[Dataset entries]
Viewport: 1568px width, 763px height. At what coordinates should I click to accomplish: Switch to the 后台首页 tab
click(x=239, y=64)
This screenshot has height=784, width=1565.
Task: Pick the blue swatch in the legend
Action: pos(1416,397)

▸ **Problem details**: Copy the records above. Keep every word as it is.

▸ **Finished task**:
Viewport: 1568px width, 763px height. At what coordinates should I click to accomplish: Switch to the 后台首页 tab
click(x=239, y=64)
This screenshot has height=784, width=1565.
Task: Pick the blue swatch in the legend
Action: pos(1416,397)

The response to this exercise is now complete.